The Golden Gate Bridge frames skyscrapers next to cliffs, beaches and pin-prick kitesurfers – it’s up there with the world’s epic harbour views. New York, Sydney, Rio.
Perspective stuns as straight streets roll down hills almost to the horizon, flanked by immaculate wood-clad three-storey bay-window mansions.
100 sea lions bark beside a pier restaurant serving awesome clam chowder soup inside a bowl made of bread.
1,000-year-old giant redwood trees tower over lush gorges just north of town.
Little-known quadruple-span Bay Bridge’s night-time twinkles rival the Golden Gate vista.
And the world's biggest city park even has a herd of buffalo.

GOLD FEVER
I stand on the spot the Gold Rush began in 1848, as nuggets from the nearby Sierra Nevada were shown to a crowd.
I read the handwritten diary of the sawmill worker first to find gold: “Boys, I believe I may have found a gold mine.”
Possibly the biggest blunder in newspaper history followed. The editor visited the find location, didn’t pan water correctly and reported there was no gold.
£10billion-worth in today’s money was found in seven years.

With no law, San Francisco became the wildest of boomtowns.
California’s non-Indian population, 500 in 1848, rose to 300,000, via the overland route west, and by boat across disease-ridden Panama or round Cape Horn.
San Fran had hundreds of brothels. Ethanol and food colouring served up as wine. Murders every night. Runaway Australian convicts pillaging the city. Possees raised for vigilante justice.
Even women drugging men’s whisky with opium and selling them unconscious as sailors (victims woke up on boats bound for Asia). Not dissimilar to British Royal Navy's outrageous press gang recruiting tactics.

ALCATRAZ
On Alcatraz, we meet an ex-guard who worked with Frank Morris, played by Clint Eastwood in Escape From Alcatraz (three prisoners spend year using spoons to scrape concrete from air vents, leave paper mache heads in beds, climb from ventilation shaft, never seen again).
The guard’s verdict on the escapees? Drowned.
My verdict on visiting Alcatraz? Gripping.

CHOO CHOOS AND DING DINGS
No, not a shoe designer section (sorry, Nati).
San Francisco has every form of public transport imaginable. ‘Cable cars’ are old uphill trams. ‘Street cars’ are old flat trams. Muni is a new tram. So basically everything is a tram. Apart from Bart. That's a train.
Now you know why Leo has spent a week shouting ‘choo choo’ and ‘ding ding.’

THE CALIFORNIA WAY
Car accelerators and brakes must wear out fast here. In a grid-layout city, traffic lights or compulsory stops at every junction seem bonkers. Journey times would surely would be halved if one road had priority.

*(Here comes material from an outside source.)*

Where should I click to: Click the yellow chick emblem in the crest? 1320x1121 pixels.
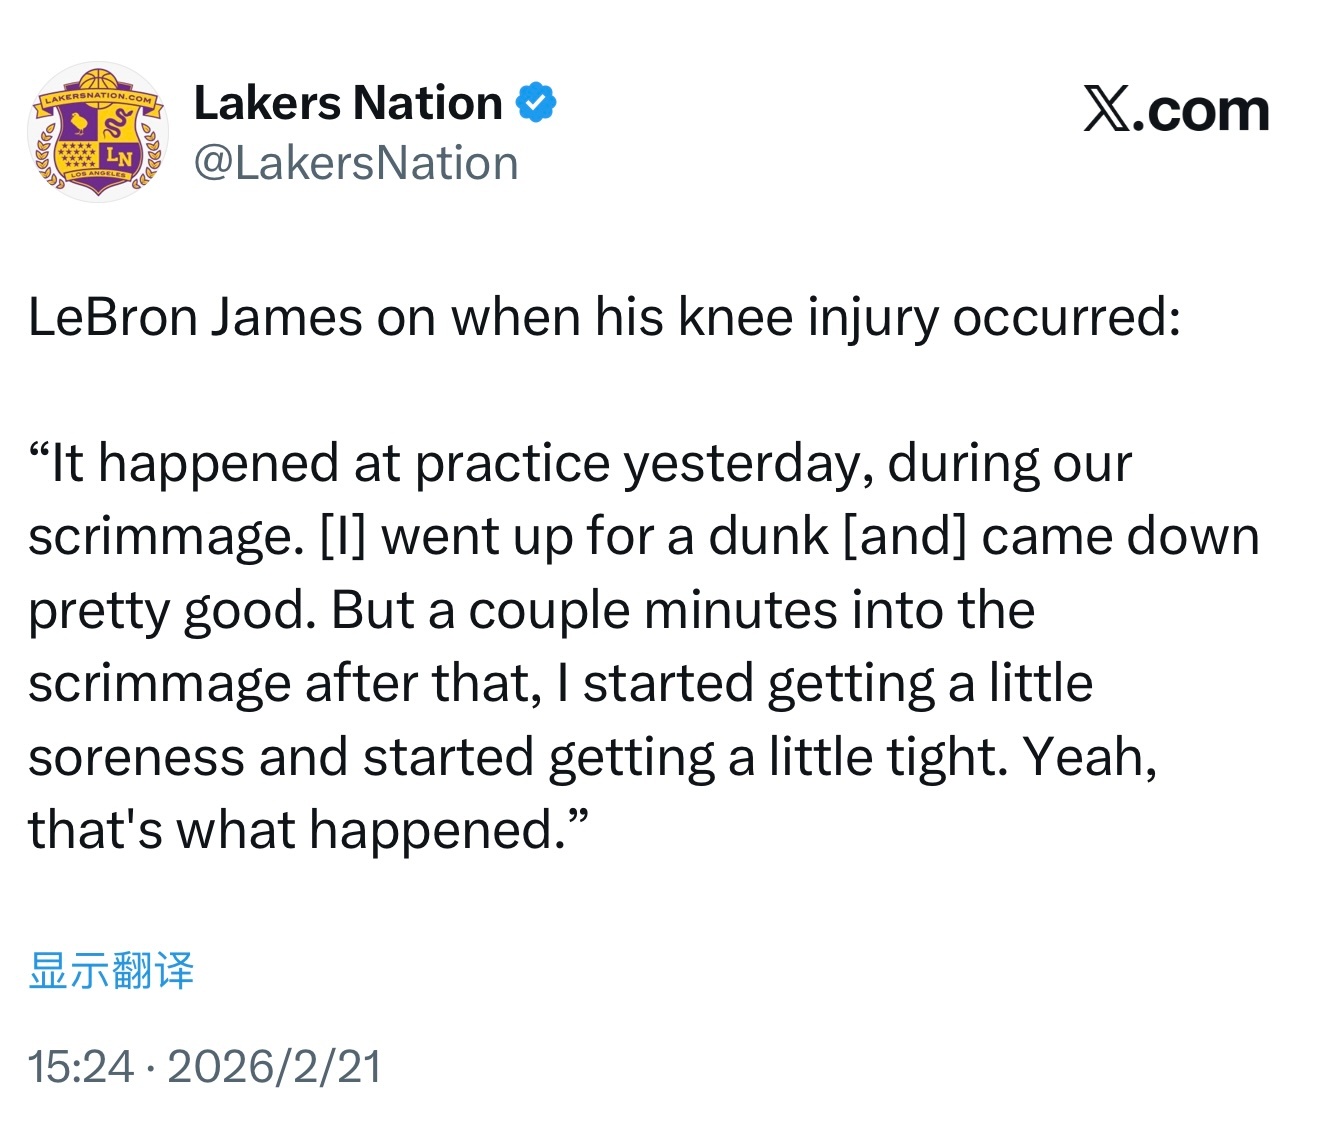78,124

It sometimes rains every 10min. But it’s sometimes sunny enough for an end-of-winter Golden Gate vista picnic.

No wonder Yanks think the Brits are tight. 15-20% tips are standard, even from takeaway sandwich shops.

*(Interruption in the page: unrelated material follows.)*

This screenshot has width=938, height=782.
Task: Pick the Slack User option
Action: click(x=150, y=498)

But we're learning the American way and the lingo.
“You're all set” = “Here’s your receipt.”
“In the back” = “Over there.”

And the popular “Right!” = “Yes!”
Probably what James Marshall exclaimed when he saw something glinting in the river on January 24, 1848, starting San Fran’s transformation from Mexican village to one of the world's great cities.